Toward GPU Utilization Prediction for Cloud Deep Learning
Deep learning had made a significant impact across many fields of computing. These workloads demand high compute/memory requirements. Graphical processing units (GPUs) are the primary accelerators for facilitating them. The current challenge is the underutilization of them on servers. It is because of the lack of fine-sharing capability of GPUs and the policies adopted by resource managers (job schedulers). For increasing the utilization of GPUs, some proposals provision these devices. However, hardware resource interference can result in less performance. So, online profiling is a common solution for monitoring systems. But, this approach reduces resource availability. The proposed mechanism by Yeung et al.  uses a machine learning model to predict the utilization of GPU for a deep learning model. They use information from models’ computation graphs. Their evaluations show 61.5% and 47.1% GPU cluster utilization compared to slot-based schedulers like Kubernetes and an online profiling mechanism profiling for one minute.

Dataset entries:
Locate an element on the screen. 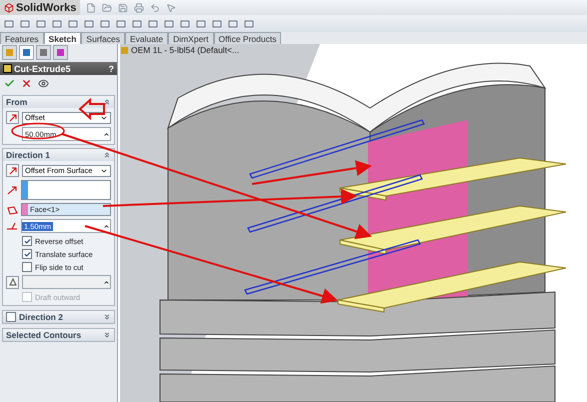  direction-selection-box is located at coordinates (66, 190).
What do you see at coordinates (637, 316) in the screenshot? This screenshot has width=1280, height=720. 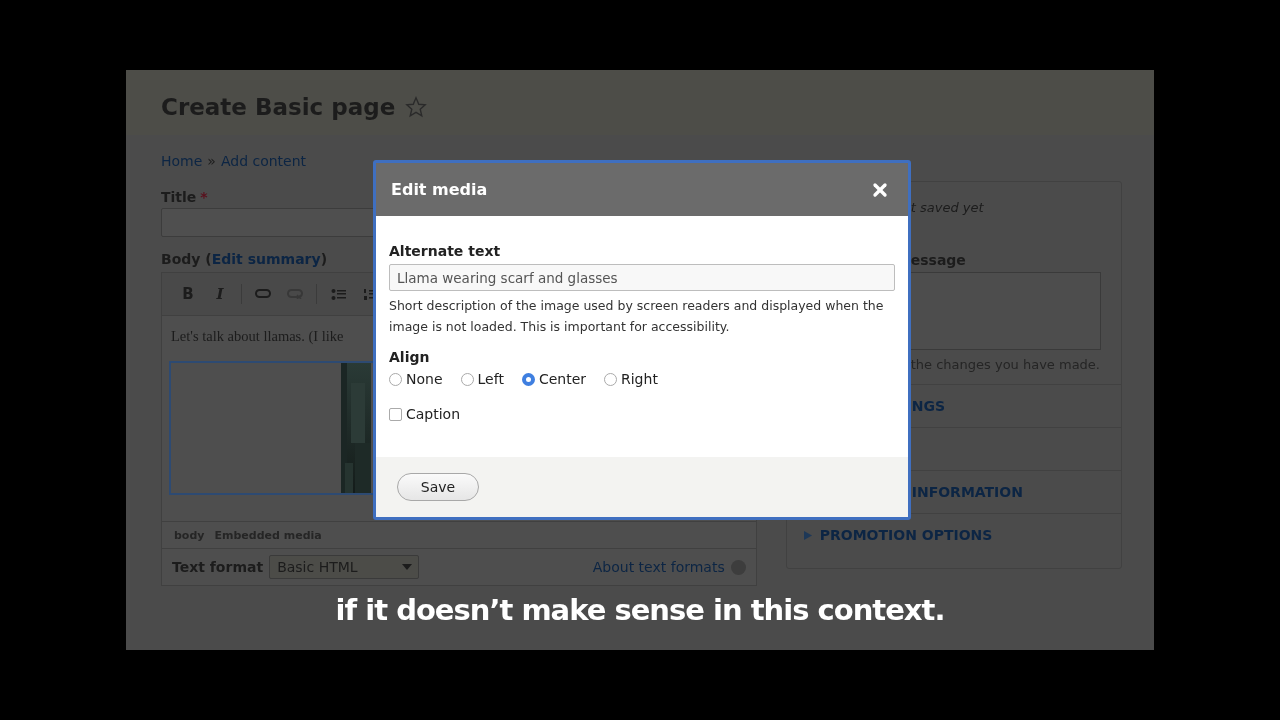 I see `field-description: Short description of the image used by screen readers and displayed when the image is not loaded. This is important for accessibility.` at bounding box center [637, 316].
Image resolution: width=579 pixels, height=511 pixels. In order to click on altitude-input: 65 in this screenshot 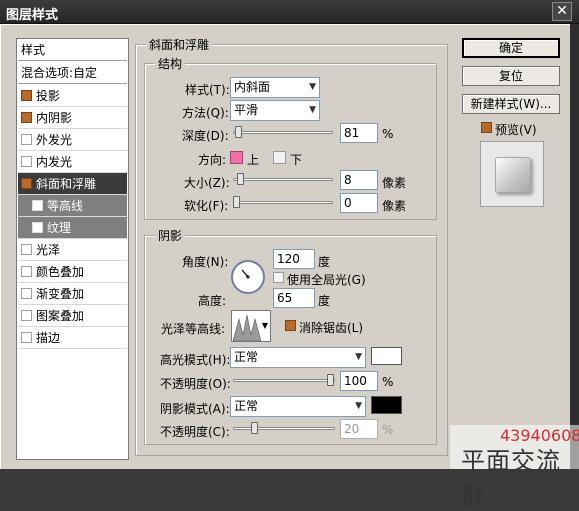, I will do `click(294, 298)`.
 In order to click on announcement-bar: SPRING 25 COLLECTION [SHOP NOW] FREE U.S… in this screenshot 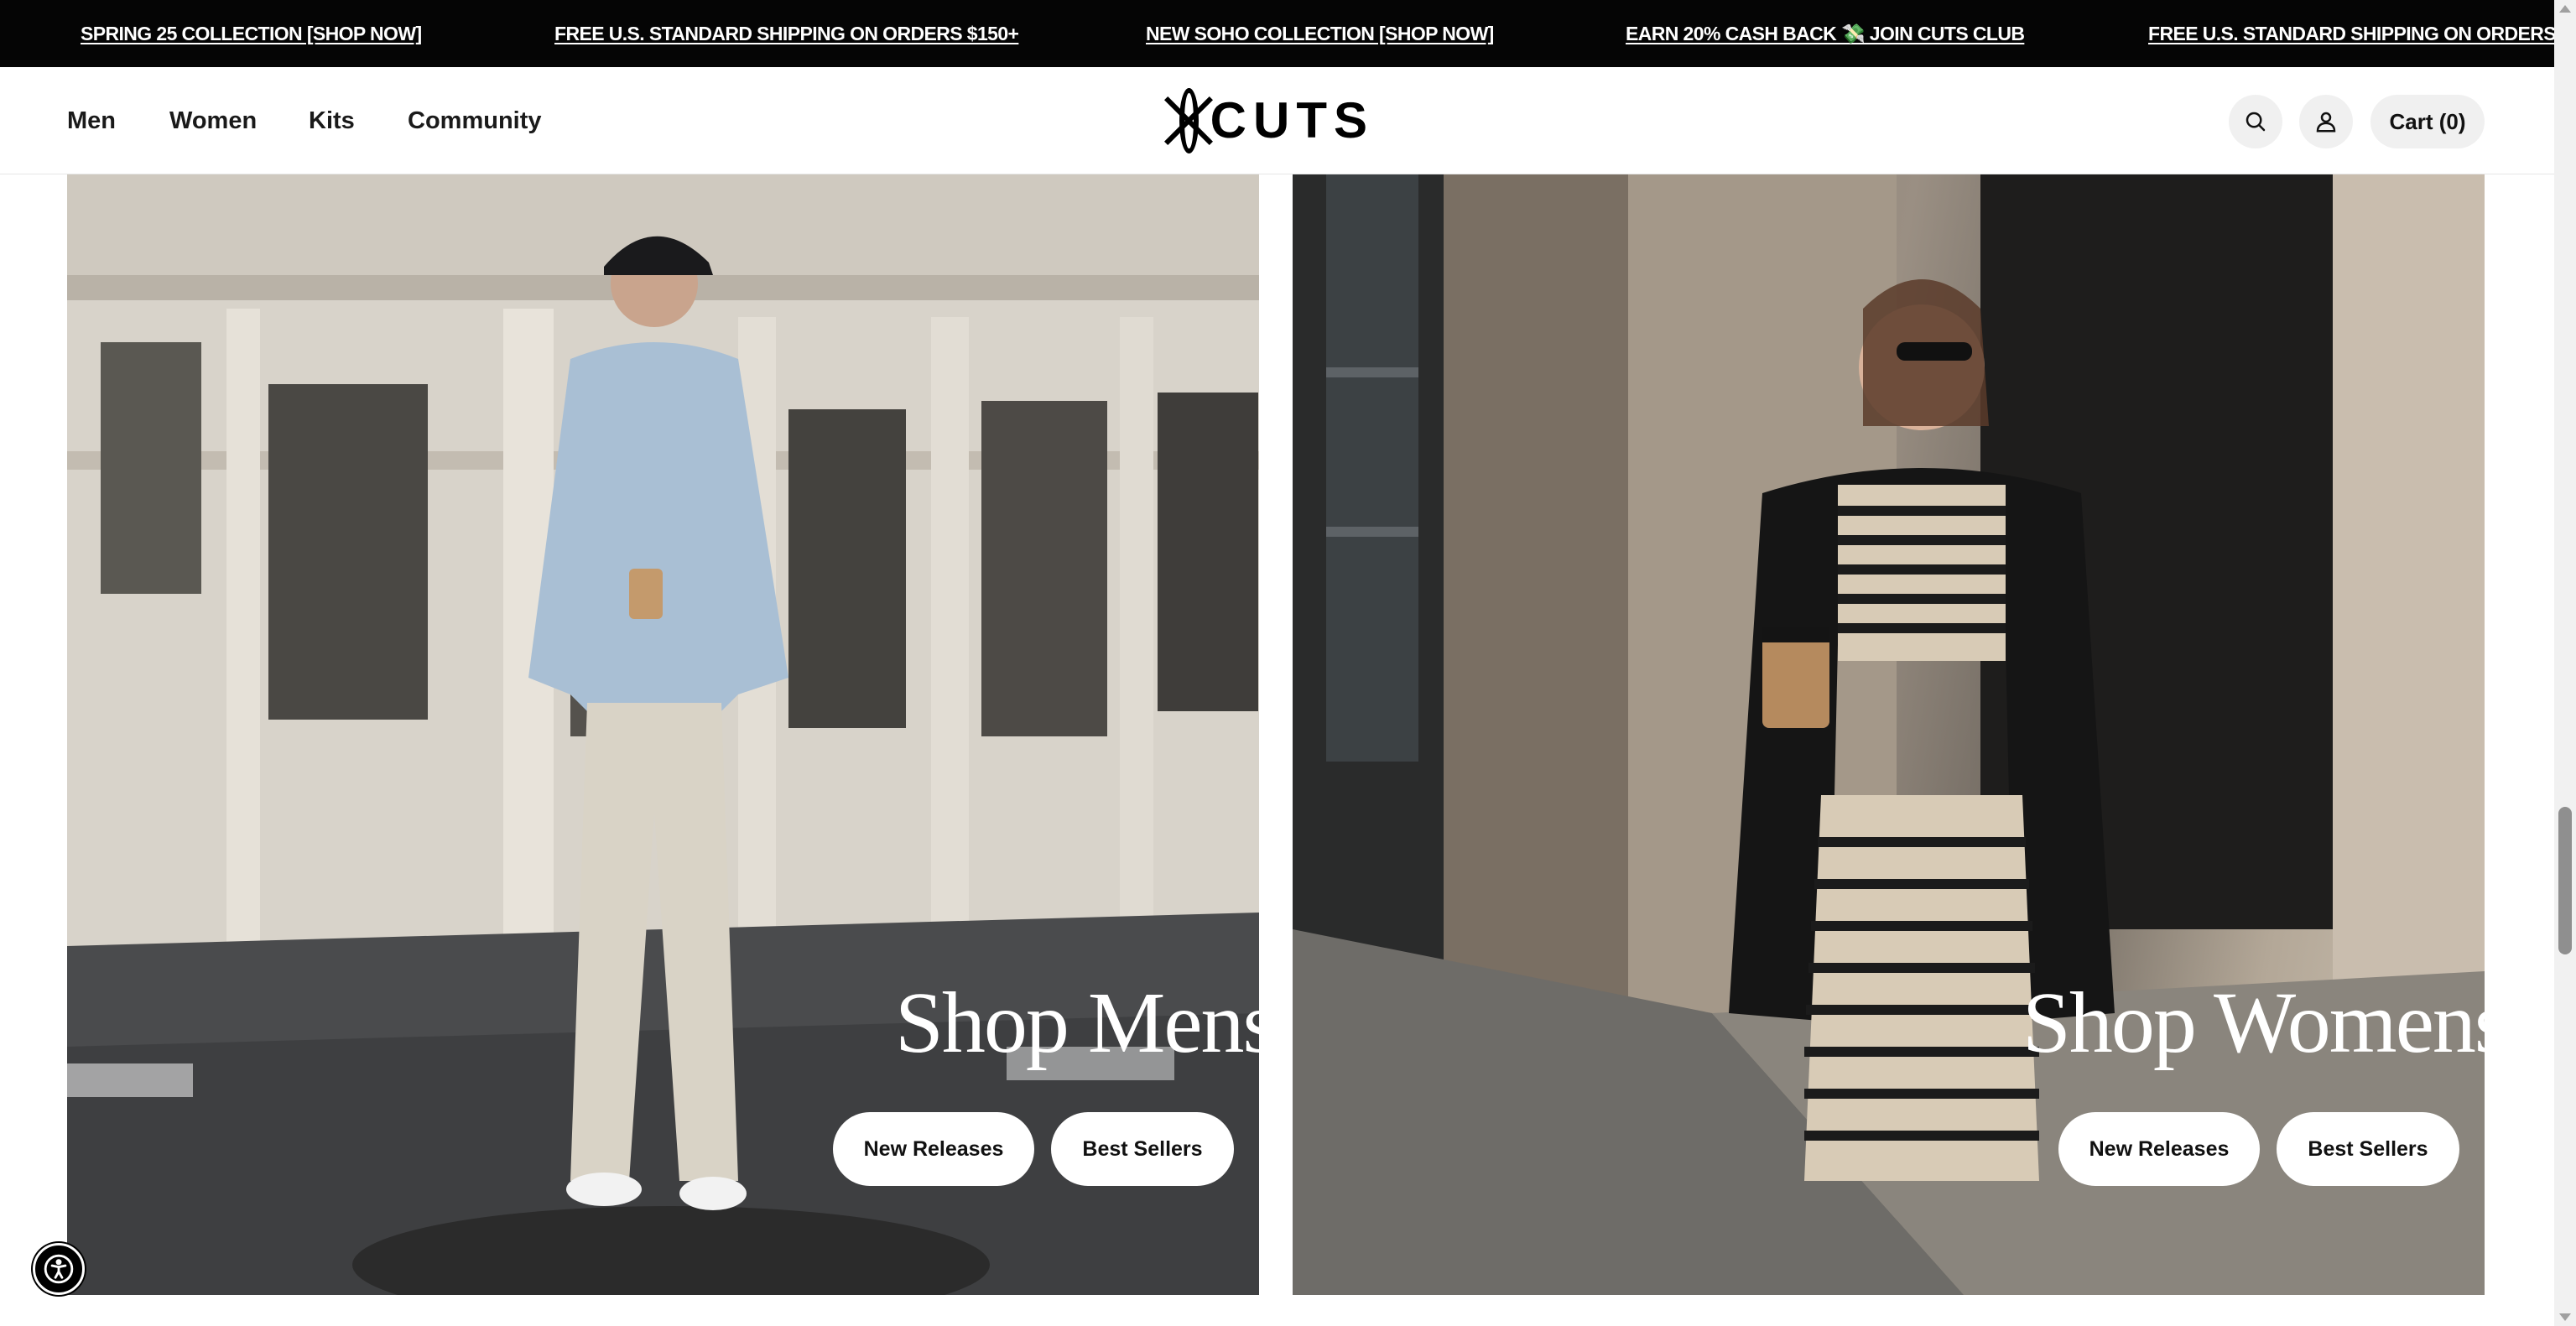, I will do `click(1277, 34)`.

==

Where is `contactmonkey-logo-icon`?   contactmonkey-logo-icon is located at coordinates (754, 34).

Actions to take:
**A)** In the GPU utilization text, what information does the mechanism by Yeung et al. use to predict GPU utilization?
**B)** Resume the GPU utilization text after its last sentence.
The records are separate material with no connection to the GPU utilization text.

Answers to this exercise:
**A)** It uses information from the models' computation graphs.

**B)**
The proposed utilization estimator engine sits between the cluster queue and submission portal as shown in the following figure.
They do experiments with different models and data sets to study the relationship between deep learning workload characteristics and GPU utilization. The following table shows the models they used with the different configurations including mini-batch sizes, hidden dimensions, and the number of layers.
The following figure shows how utilization for models changes.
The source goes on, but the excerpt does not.